Os impasses éticos e morais do uso de Inteligência Artificial

Enviada em 13/11/2021

Com o passar dos anos, a Inteligência Artificial tem sido cada vez mais utilizada e aprimorada por grandes empresas com o intuito de fornecer maior qualidade e velocidade ao atendimento aos clientes, além de servir como um ótimo instrumento para a divulgação e popularização da empresa. Contudo, por mais que a aplicação desse recurso nas companhias possua benefícios para o cliente, como a melhor qualidade do atendimento, também geram graves consequências para a humanidade, como o desemprego.

Primordialmente, pode-se afirmar que a utilização e o aprimoramento da Inteligência Artificial tem se tornado cada vez mais útil e benéfico para os clientes, fornecendo uma maior velocidade e qualidade no atendimento. Esse fato pode ser observado com a Alexa, assistente virtual da Amazon, que fornece diversas funcionalidades, como o controle de outros dispositivos por meio de comando de voz, o que demonstra a capacidade do desenvolvimento tecnológico em ajudar e facilitar o cotidiano dos indivíduos com a utilização de máquinas.

No entanto, a elevada utilização das máquinas e de recursos como a inteligência artificial pode gerar graves consequências para a sociedade como o desemprego, devido à substituição da mão de obra humana pela inteligência artificial. Segundo pesquisa realizada pela Fundação Getúlio Vargas (FGV), o desemprego no Brasil deve aumentar 4 pontos percentuais até 2035 em decorrência da troca do humano pela máquina.

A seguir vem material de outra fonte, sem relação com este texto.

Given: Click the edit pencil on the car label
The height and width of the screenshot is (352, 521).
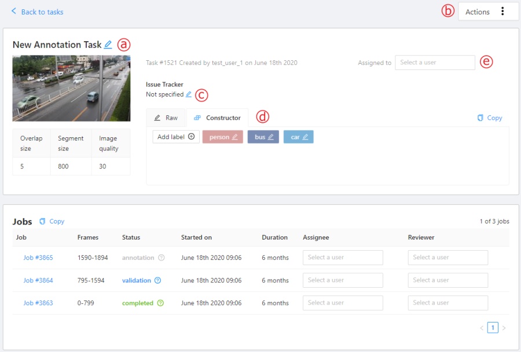Looking at the screenshot, I should coord(305,137).
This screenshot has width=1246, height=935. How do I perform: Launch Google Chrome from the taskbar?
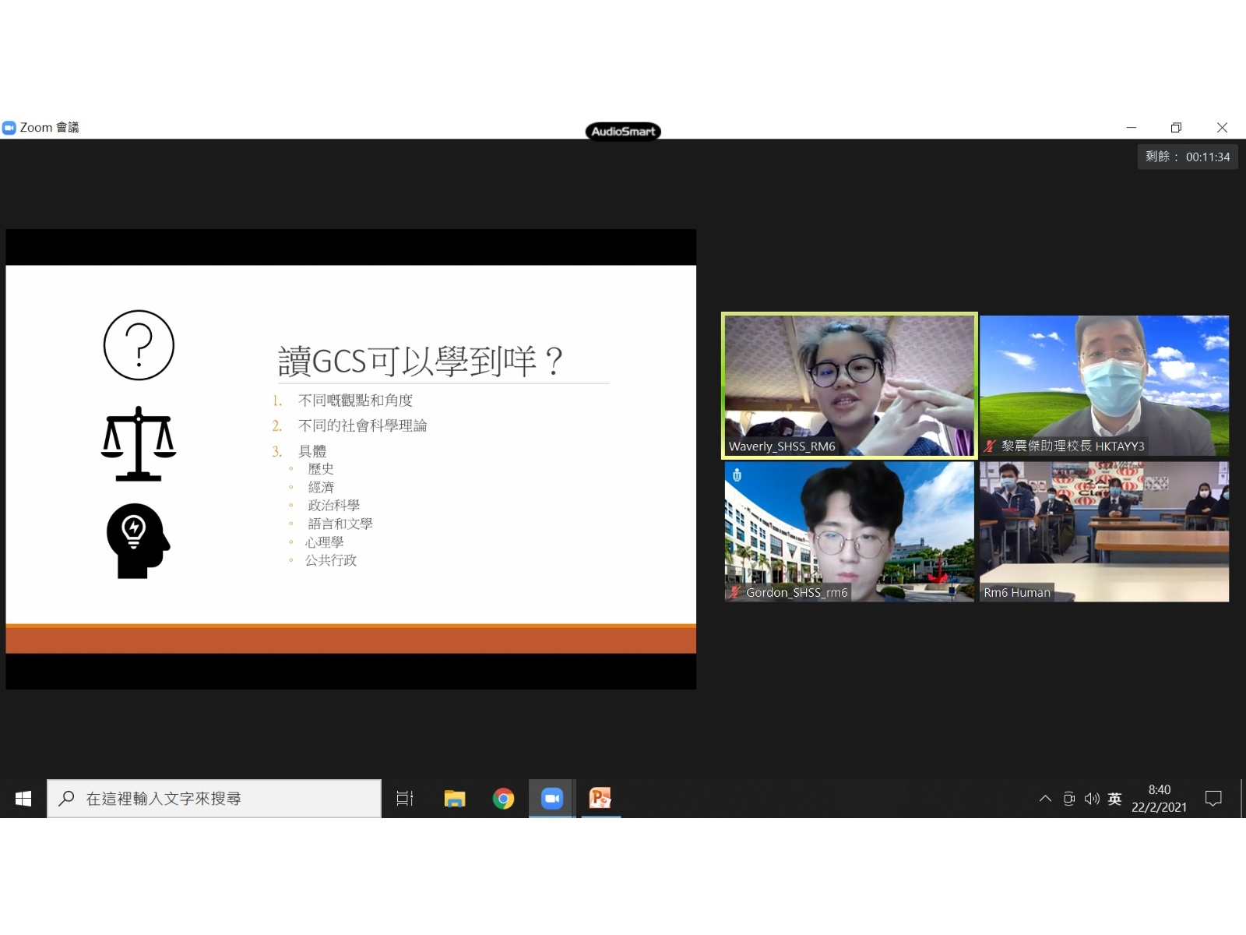point(503,799)
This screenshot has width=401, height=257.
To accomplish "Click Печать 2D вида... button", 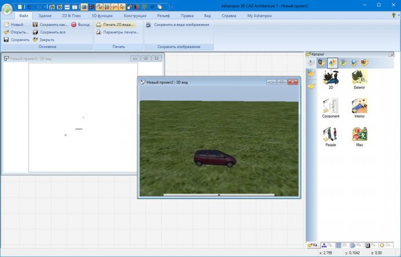I will click(x=115, y=25).
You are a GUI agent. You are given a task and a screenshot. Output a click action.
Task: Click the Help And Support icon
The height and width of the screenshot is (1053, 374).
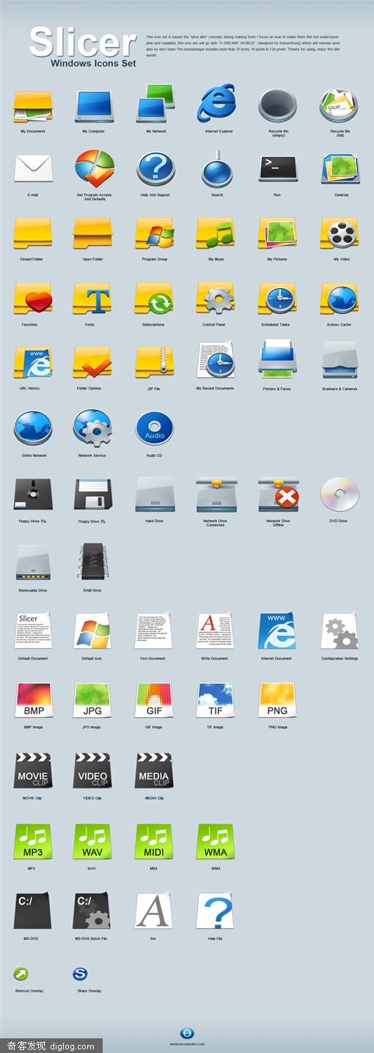[x=155, y=169]
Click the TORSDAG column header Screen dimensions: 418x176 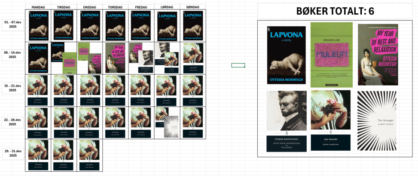[x=116, y=7]
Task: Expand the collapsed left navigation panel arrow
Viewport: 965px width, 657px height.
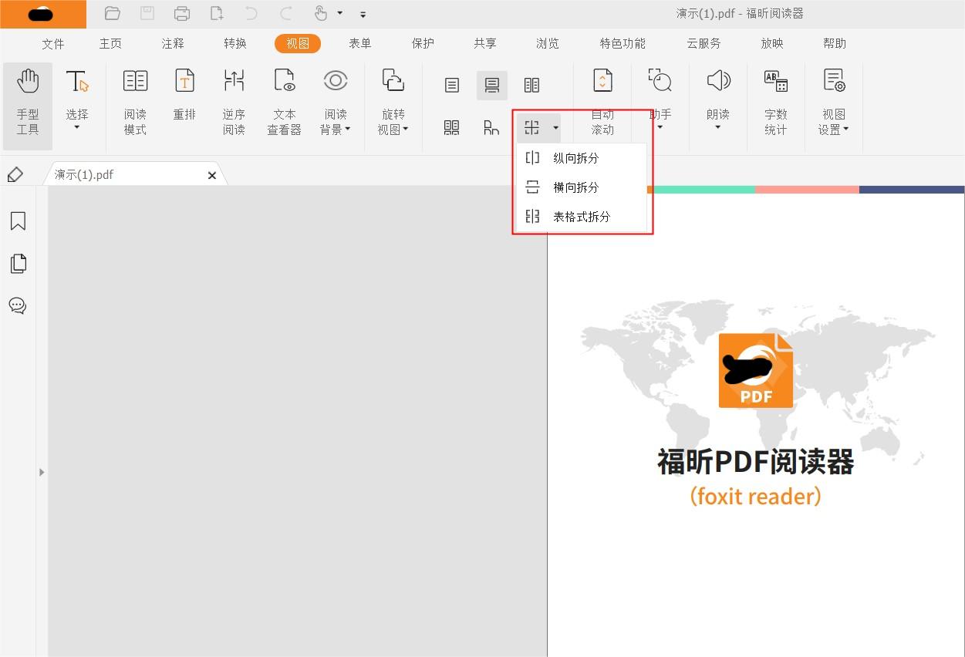Action: click(x=42, y=472)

Portanto, é perceptível que, por mais que a inteligência artificial seja bem útil e capaz de ajudar no cotidiano dos índivíduos, pode gerar muito desemprego por conta da substituição dos cargos ocupados por humanos nas indústrias. Por isso, faz-se necessário que o Poder Legislativo crie leis para equalizar o trabalho com os humanos e robôs, as quais devem impedir as empresas de utilizarem apenas as máquinas, com o objetivo de amenizar o desemprego estrutural.